A pandemia está a criar um novo braço de ferro europeu. Os líderes concordam que é preciso uma resposta europeia para um problema sem precedentes que atinge todos, mas divergem na ambição das medidas e no caminho a seguir. O primeiro-ministro holandês trava a via da mutualização da dívida europeia defendida por vários países, incluindo Portugal.
"Não consigo prever nenhuma circunstância em que os Países Baixos concordassem com Eurobonds", afirma Mark Rutte numa videoconferência de imprensa com correspondentes em Bruxelas, na qual o Expresso também participou.
Questionado sobre o que poderia fazer mudar de ideias e justificar a partilha de risco e a emissão conjunta de títulos de dívida, o holandês deixa claro que não pretende mudar de posição. Argumenta que isso seria ir "contra o desenho o Euro" e implicaria "cruzar a linha" para uma união de transferências não prevista.
"E não somos só nós, vários países estão contra os Eurobonds", diz e repete, para que não restem dúvidas de que a oposição não é exclusiva dos holandeses. Também Alemanha, Áustria e Finlândia partilham o mesmo entendimento. Podem ser uma minoria, mas bloqueiam numa frente que exige unanimidade.
Do outro lado do debate estão Itália, Espanha, França, Bélgica, Portugal, Luxemburgo, Grécia, Eslovénia e Irlanda, para os quais esta é a oportunidade para se trabalhar "num instrumento de dívida conjunta", que seja mais uma linha de defesa perante uma pandemia que pode fazer disparar os juros da dívida e dificultar o acesso aos mercados.

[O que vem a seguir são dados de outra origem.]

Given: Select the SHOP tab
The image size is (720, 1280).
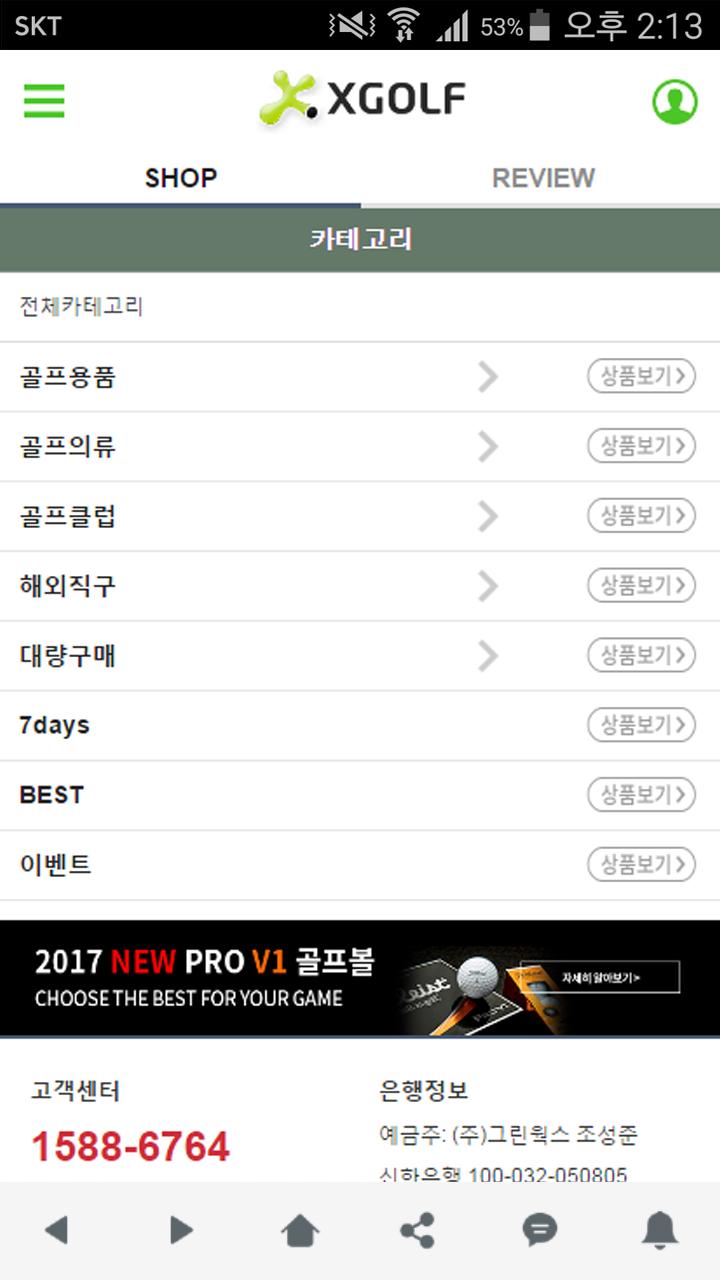Looking at the screenshot, I should coord(181,178).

Os nove países partiram para a reunião desta quinta-feira a defender a medida. Na carta enviada ao Presidente do Conselho Europeu, não usam a palavra "coronabonds", mas explicam que o novo instrumento deveria servir para financiar os investimentos necessários para fazer face aos impactos da covid-19 na saúde e na economia.
Segundo António Costa, na videoconferência "houve (mais) quatro que se juntaram" aos nove. No entanto, o consenso está longe de existir: nem para falar de coronabonds, nem sobre a forma de mobilizar o Mecanismo Europeu de Estabilidade, o fundo de resgate da Zona Euro, no contexto da pandemia.

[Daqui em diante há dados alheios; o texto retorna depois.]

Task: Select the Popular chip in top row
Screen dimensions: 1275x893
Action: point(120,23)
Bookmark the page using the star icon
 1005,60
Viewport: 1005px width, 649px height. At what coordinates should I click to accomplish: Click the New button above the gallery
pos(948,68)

À falta de entendimento, optou-se por um texto que não compromete os mais relutantes, nem trava as esperança dos mais ambiciosos: "convidamos o Eurogrupo a apresentar-nos propostas no prazo de duas semanas", é dito no ponto 14, o mais polémico e que fez arrastar a reunião.
"As propostas deverão ter em conta a natureza inédita do choque provocado pela COVID-19, que está a afetar todos os nossos países, e a nossa resposta será intensificada, conforme necessário, mediante novas medidas tomadas de forma inclusiva, à luz da evolução da situação, a fim de assegurar uma resposta abrangente", adianta ainda a declaração comum do Conselho Europeu.
Itália forçou mudança na declaração
É assim devolvida ao presidente do Eurogrupo a quase-solução que os ministros das Finanças tinham enviado aos chefes de Estado e de Governo. Na reunião de terça-feira do Eurogrupo não houve unanimidade sobre a criação de linhas de crédito de apoio ao combate à pandemia, mas existiu um apoio alargado para se trabalhar nesta opção, adaptando um dos instrumentos nunca utilizados do Mecanismo Europeu de Estabilidade (MEE), onde estão mais de 400 mil milhões de euros.
E foi precisamente o MEE que provocou a discórdia do parágrafo 14. O primeiro-ministro holandês insistia que o texto incluísse a referência ao Mecanismo Europeu de Estabilidade e às "obrigações decorrentes do seu Tratado", deixando claro que o mandato do Eurogrupo era para trabalhar só nesse âmbito e não noutro. Uma proposta inaceitável para Itália, que continua a pedir que se estudem outras hipóteses, incluindo a mutualização de dívida.
De acordo com o jornal "La Stampa", o primeiro-ministro italiano Giuseppe Conte ameaçou não assinar a declaração final e propôs que os presidentes da Comissão, Conselho Europeu, Parlamento Europeu, Banco Central Europeu e Eurogrupo trabalhassem "numa proposta nos próximos 10 dias". Uma posição seguida por Espanha, confirmam fontes diplomáticas. No final da reunião, também António Costa defendeu que é preciso "recorrer a todos os instrumentos" e não descartar nenhum.
Resultado: saltou fora a referência ao MEE, mas também a menção a que se explorassem outros instrumentos, como os ditos coronabonds.
O problema volta às mãos dos ministros, que terão ainda de encontrar um consenso sobre como e quando se deve mobilizar o fundo de resgate da Zona Euro. Para o primeiro-ministro holandês é claro que deve atuar como "último recurso" e sempre sujeito a condicionalidades. Já os italianos têm defendido que deve ser sem quaisquer condicionalidades.